Recognizing that my friend was just noticing that I’m not powdering my hair, I swallowed, feigned a delighted smile, looked up at him — he’s about a foot taller than I — and demurely responded: “Oh, yes, it’s a little experiment I’m trying with grey highlights. Don’t you think it makes me look older, more mature?” Of course, no man in his right mind will tell a woman she looks like she should have one foot in the grave and the other on a banana peel, so he swallowed hard before replying, “Well, Helen, you’re way too young to be getting grey hair, so I felt sure this had to be something new you were doing with your hair.” A diplomatic save if ever I heard one.

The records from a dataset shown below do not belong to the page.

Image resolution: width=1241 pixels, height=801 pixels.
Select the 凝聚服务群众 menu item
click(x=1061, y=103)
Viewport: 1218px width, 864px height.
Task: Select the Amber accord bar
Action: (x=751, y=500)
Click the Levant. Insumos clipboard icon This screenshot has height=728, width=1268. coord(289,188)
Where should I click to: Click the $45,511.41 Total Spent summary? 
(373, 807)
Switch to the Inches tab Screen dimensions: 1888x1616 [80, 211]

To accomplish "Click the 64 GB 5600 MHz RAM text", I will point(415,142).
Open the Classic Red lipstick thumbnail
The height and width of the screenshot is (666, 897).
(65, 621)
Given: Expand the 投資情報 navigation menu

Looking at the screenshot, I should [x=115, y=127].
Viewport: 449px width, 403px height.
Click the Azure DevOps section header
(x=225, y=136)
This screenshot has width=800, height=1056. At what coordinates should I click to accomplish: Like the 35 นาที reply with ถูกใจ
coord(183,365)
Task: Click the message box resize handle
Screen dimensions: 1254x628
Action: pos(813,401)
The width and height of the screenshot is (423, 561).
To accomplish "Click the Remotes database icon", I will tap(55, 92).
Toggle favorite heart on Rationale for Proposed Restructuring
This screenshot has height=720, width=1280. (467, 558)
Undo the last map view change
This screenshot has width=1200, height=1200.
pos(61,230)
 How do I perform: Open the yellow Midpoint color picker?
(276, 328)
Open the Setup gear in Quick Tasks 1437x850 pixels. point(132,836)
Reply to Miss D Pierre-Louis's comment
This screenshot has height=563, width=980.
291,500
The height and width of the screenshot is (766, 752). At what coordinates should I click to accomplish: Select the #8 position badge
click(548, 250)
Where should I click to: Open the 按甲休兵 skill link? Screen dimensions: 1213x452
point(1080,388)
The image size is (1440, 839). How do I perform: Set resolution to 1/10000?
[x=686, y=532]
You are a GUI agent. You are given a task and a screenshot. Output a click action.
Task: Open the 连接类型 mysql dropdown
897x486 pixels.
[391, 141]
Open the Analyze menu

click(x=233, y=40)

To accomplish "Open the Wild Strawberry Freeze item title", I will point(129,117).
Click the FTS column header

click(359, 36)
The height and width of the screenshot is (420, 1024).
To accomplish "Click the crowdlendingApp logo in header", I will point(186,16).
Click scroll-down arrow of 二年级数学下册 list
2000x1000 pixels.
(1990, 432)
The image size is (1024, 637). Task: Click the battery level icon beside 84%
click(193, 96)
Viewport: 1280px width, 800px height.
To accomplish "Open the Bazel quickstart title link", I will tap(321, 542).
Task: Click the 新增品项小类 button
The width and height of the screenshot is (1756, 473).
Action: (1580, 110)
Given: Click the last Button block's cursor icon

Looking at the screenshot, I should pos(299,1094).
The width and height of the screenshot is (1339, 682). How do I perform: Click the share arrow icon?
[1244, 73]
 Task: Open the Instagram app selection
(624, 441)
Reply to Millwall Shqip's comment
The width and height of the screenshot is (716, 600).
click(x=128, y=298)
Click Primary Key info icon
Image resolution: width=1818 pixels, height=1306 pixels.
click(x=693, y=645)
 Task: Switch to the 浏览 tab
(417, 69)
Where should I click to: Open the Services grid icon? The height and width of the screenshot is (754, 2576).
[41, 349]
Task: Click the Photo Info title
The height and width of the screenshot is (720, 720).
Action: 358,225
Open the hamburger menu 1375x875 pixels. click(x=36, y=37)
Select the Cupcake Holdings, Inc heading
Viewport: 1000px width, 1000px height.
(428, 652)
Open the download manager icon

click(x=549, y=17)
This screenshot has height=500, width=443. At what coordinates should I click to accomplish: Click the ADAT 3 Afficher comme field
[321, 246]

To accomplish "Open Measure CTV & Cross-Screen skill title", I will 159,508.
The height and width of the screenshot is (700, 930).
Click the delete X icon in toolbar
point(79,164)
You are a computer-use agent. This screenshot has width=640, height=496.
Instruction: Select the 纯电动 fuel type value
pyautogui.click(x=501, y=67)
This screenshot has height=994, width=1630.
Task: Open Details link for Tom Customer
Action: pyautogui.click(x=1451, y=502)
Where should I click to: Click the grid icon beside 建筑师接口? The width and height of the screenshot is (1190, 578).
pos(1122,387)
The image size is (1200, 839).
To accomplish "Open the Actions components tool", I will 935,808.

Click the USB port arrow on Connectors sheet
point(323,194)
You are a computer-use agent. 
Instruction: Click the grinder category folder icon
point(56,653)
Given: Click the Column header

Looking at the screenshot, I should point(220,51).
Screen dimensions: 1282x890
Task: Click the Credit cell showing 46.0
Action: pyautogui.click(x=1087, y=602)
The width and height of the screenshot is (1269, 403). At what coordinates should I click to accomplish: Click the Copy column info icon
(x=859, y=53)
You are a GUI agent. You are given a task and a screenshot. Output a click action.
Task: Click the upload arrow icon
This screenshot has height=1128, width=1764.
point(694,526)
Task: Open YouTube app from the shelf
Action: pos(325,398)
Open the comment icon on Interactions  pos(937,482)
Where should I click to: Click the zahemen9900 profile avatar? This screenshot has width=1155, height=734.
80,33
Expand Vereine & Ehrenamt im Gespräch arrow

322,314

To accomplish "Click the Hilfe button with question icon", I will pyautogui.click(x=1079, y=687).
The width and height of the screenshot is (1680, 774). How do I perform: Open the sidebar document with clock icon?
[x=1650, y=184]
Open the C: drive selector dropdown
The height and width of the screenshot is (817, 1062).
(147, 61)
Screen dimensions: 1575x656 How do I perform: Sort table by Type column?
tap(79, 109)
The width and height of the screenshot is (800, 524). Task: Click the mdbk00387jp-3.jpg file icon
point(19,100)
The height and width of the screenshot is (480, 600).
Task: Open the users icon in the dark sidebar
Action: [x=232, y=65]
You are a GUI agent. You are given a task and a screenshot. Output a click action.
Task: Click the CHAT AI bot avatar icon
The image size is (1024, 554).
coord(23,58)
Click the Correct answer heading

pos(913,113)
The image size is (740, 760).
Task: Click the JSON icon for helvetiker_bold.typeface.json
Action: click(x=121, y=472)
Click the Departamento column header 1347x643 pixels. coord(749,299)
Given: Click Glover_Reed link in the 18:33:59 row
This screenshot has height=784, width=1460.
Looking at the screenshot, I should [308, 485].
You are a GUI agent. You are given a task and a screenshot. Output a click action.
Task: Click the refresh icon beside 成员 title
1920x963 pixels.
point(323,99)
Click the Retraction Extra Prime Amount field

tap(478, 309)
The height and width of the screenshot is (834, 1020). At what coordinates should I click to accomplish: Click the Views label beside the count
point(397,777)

It is my hope that my hair will turn as my mother’s has – an even, gradual transition as I enter – heavy sigh – yet another stage of life. You know, it’s funny…I don’t really feel hmmrrsfesf years old. Except when I squat down for any length of time beyond twelve seconds and I have to listen to my knees heave and creak as I stand back up. Of course, getting rid of about *^%&^ pounds would help on that score, but we won’t visit that right now. For this week, I can only deal with the grey hair.
With each passing day, I’m finding that grey hair isn’t the only thing telling on my age — recollections of events of my childhood announce that I am a child of the 50s with most of my formative years occurring in the 1960s. A bunch of us at church often have reminisced about our childhoods that revolved around life at the old Winder First Methodist Church over on the corner of Candler and Church Streets. Now the Sanctuary of the Holy Spirit, the grand old church building is celebrating its 107th year of service to one congregation or another. Though I was but ten years old when our congregation moved to its present North Broad Street building, some of my fondest memories were of services in The Old Church.
On a recent Sunday night, Dotty and Alan Gunby, Ron Agnew and Carroll Eddleman led a group of 85 – we’re talking about people, not the average age - through a covered dish supper followed by a hymn sing out of the little brown Cokesbury hymnals. As we sang these grand old hymns of the church, I couldn’t help but remember when our church had fourth Sunday night singing out on the lawn of the Methodist Men’s Club building (now the Masonic Lodge). Some of the men would roll a big old upright piano over to the door of the Men’s Club building while others set up ladder back chairs in rows on the grass and we would spend an hour singing from the Cokesbury.
We had a fabulous Men’s Choir of about 35 voices. Those men came from all walks of life and, though some couldn’t carry a tune in the proverbial bucket, they sang with such complete abandon that the rich sound they created was upstaged only by the miracle that these were singing out of the sheer joy of worshiping in song.
Our choir director and accompanist for at least a hundred years, “Miss Beulah” Robinson, would play that old upright piano and we’d search the little brown hymnals for the page numbers of our favorites as we eagerly awaited our turn to shout out our request to sing that next hymn.
My favorite was always # 271 Awakening Chorus. Mr. Robert Beckum was the Men’s Choir leader. He was the sweetest man — the picture of patience. He’d always smile so diplomatically and this wonderful chorus of men would smile and lead the congregation in what is undoubtedly one of the more difficult compositions of the Cokesbury, but, oh, how I loved to sing that song.
Yes sir, these grey hairs are more than an experiment; each one represents a memory from a childhood too wonderful to cover with dye. They are more precious than gold.